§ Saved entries
· · · · ·
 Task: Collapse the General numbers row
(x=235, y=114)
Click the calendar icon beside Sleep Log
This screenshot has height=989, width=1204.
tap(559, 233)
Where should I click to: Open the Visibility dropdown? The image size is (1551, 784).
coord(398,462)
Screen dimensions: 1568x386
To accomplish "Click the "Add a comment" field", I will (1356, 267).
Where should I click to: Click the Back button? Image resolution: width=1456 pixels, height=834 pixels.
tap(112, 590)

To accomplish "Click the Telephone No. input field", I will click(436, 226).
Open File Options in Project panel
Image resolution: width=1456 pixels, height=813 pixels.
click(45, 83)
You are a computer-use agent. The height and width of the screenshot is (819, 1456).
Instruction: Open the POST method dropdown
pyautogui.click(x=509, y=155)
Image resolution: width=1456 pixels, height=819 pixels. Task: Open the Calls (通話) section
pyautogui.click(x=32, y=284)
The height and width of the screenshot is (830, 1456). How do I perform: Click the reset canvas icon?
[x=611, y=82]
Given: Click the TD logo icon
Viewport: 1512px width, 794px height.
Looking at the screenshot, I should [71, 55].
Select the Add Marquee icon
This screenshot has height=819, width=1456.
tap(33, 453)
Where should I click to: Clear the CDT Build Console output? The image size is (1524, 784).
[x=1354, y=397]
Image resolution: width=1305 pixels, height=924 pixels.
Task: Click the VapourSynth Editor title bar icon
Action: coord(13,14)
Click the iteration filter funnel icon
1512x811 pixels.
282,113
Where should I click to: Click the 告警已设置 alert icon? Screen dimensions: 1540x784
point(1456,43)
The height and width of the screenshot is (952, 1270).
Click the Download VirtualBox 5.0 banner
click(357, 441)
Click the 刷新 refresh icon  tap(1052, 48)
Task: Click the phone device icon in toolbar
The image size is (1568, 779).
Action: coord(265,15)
· · · · ·
Output the lines from the one with "Task: Click the phone device icon in toolbar" through the end of the records above, exactly, including both ends, and nothing besides.

Task: Click the phone device icon in toolbar
The image size is (1568, 779).
Action: coord(265,15)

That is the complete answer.